Fulwiler Motor Co. v. Walker

261 S.W. 147 | Tex. App. | 1924

Appellee brought this suit against appellant, and for cause of action in substance alleged: That he purchased of appellant a secondhand automobile, paid $50 cash, and executed his note for $245, on which he had paid $25; that appellant guaranteed the car, and agreed to keep it in repair for three months; that the car was in bad condition, and that he lost three weeks' time trying to operate it, for which he asks $25 per week, and asks for $20 spent by him for repairs. He pleads:

"That defendant never at any time delivered this plaintiff a bill of sale, and the title to said car, therefore, had never passed to this plaintiff, but that said sale was only a conditional sale."

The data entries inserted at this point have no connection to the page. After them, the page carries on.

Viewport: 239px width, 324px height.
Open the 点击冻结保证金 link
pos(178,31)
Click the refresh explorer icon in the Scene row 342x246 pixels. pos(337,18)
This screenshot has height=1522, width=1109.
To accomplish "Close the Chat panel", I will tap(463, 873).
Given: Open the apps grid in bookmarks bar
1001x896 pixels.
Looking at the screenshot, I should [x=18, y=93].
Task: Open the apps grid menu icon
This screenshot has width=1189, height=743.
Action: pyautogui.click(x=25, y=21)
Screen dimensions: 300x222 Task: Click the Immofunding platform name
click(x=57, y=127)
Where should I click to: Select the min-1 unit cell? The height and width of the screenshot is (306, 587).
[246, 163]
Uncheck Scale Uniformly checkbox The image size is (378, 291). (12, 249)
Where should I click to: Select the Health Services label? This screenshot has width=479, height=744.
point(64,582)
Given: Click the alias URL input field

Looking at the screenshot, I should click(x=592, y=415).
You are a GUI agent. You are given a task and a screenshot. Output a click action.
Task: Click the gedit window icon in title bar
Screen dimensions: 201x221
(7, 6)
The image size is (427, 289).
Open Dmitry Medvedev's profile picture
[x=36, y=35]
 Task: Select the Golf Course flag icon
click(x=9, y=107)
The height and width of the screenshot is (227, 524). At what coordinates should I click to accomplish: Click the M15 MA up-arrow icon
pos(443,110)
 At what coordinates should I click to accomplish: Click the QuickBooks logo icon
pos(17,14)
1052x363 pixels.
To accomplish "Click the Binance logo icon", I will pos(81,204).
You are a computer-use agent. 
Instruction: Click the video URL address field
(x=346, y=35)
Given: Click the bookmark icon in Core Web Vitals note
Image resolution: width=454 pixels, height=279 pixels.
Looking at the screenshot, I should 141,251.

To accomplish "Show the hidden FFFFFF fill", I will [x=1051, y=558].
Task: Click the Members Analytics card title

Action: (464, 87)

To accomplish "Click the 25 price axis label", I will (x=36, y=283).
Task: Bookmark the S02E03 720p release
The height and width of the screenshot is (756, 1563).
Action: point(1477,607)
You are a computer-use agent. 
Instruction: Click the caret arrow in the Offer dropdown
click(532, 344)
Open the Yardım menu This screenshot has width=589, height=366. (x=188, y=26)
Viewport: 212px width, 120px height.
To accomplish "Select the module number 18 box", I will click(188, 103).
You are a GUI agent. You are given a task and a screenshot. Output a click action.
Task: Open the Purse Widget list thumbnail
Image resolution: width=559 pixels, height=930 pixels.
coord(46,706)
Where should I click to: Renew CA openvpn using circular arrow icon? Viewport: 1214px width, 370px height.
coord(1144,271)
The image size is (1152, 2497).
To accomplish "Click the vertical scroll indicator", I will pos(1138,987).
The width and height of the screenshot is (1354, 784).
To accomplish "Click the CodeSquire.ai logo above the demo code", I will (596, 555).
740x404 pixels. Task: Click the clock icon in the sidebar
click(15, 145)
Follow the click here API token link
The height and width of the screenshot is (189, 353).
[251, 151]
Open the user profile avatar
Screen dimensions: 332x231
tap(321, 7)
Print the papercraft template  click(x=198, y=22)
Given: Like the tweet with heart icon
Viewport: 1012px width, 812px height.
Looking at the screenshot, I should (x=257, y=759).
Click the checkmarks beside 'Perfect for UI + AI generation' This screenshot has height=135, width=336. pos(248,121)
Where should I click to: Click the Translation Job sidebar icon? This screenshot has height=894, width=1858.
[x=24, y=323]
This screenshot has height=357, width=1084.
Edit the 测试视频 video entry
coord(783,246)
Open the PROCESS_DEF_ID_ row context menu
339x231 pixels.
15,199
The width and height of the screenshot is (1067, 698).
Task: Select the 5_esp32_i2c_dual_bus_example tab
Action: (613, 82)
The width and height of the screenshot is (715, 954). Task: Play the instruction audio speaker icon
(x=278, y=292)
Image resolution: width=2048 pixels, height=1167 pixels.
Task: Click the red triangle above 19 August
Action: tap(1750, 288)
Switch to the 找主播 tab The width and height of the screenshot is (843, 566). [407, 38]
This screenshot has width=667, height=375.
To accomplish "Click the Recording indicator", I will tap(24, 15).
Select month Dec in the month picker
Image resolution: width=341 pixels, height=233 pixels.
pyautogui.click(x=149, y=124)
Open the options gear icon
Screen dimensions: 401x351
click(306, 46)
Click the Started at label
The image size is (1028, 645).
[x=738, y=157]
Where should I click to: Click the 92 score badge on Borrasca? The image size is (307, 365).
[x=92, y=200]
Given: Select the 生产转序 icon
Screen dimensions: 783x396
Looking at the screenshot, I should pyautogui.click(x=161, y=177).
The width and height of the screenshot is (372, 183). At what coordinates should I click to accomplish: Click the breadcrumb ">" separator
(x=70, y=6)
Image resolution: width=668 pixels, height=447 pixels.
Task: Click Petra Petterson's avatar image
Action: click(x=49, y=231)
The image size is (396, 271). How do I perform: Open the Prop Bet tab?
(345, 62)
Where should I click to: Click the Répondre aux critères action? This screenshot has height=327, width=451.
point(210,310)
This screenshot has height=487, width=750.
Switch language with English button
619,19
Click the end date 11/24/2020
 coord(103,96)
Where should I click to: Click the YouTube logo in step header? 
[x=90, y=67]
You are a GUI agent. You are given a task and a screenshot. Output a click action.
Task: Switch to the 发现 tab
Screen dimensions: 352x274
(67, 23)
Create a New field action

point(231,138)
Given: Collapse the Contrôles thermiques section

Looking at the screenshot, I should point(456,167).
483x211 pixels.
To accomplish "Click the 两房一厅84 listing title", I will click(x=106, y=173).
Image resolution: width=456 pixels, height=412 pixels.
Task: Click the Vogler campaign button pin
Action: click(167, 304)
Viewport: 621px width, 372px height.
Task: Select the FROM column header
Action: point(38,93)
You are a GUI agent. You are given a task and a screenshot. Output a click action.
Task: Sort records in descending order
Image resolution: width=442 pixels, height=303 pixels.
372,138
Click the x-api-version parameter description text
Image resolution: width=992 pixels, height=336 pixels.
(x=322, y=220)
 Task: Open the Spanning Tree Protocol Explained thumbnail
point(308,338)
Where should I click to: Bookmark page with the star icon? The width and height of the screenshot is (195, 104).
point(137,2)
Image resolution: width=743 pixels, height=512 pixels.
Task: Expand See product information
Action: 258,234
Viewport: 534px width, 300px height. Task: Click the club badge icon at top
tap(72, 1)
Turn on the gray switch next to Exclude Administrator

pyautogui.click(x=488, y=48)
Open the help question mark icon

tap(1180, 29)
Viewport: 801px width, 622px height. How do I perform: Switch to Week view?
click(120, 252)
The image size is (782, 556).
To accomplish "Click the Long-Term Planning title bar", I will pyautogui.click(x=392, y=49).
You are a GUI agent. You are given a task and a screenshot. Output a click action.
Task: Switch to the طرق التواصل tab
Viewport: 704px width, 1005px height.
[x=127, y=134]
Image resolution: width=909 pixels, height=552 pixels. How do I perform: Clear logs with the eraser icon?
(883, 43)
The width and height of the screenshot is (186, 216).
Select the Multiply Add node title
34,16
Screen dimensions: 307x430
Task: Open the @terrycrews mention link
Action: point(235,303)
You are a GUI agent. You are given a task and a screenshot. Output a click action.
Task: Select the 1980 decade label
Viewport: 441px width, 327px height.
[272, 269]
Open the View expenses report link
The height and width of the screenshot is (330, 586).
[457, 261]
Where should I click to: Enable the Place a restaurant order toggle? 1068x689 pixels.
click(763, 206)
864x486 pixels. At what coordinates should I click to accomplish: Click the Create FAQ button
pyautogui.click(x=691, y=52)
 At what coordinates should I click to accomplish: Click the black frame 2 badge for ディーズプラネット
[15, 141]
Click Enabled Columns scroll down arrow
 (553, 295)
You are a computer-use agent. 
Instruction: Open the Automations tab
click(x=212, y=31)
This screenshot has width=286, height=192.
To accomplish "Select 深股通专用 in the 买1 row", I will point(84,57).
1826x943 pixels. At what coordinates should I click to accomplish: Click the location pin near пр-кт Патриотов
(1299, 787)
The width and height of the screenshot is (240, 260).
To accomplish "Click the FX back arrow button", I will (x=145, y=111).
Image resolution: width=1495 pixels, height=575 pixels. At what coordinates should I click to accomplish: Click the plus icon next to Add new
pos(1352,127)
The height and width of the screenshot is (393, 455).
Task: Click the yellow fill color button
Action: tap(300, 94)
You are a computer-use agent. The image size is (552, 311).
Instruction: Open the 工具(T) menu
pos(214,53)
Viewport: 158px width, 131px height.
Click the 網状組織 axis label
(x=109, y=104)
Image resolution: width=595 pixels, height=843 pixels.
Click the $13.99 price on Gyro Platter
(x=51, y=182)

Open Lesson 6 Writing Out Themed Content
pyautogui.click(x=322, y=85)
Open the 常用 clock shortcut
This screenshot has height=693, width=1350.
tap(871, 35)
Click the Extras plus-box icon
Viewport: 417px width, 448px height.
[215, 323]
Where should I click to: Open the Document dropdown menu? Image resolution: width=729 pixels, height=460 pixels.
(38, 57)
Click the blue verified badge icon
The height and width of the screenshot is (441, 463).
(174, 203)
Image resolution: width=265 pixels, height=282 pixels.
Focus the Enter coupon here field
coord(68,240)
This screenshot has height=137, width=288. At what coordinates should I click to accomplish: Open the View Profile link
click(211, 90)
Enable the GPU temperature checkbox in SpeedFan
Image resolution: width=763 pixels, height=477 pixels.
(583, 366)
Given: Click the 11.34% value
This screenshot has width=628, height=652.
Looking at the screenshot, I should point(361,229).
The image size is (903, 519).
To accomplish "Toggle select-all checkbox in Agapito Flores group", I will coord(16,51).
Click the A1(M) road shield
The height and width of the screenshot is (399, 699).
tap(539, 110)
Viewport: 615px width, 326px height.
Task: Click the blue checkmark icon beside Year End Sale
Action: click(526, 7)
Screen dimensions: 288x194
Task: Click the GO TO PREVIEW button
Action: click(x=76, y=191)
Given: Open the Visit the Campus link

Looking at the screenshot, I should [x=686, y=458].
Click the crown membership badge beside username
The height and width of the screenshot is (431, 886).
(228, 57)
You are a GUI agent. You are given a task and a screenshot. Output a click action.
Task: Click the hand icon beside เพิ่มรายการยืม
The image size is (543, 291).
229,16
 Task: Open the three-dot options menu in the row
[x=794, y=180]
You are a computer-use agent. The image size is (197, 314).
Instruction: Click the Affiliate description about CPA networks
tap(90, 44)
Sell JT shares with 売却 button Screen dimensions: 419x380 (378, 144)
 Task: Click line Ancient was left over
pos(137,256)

He prays for cancellation of his note and for damages in above sums.

Appellant pleaded general demurrer, special exception, and general denial, and further admitted that no bill of sale nor duplicate was given by defendant at the time the car was sold, nor was the tax collector's license receipt delivered by the defendant to the plaintiff, etc.

Submitted to a jury upon special issues, and upon the verdict judgment was rendered for plaintiff for $88.35, from which defendant appealed.

There are several assignments and propositions, but on the view we take of the appeal the first proposition is conclusive of the right of plaintiff, appellee, to recover. The pleadings of plaintiff being that no bill of sale was given him at the time said secondhand car was sold and delivered to him, the court should have sustained defendant's special exceptions.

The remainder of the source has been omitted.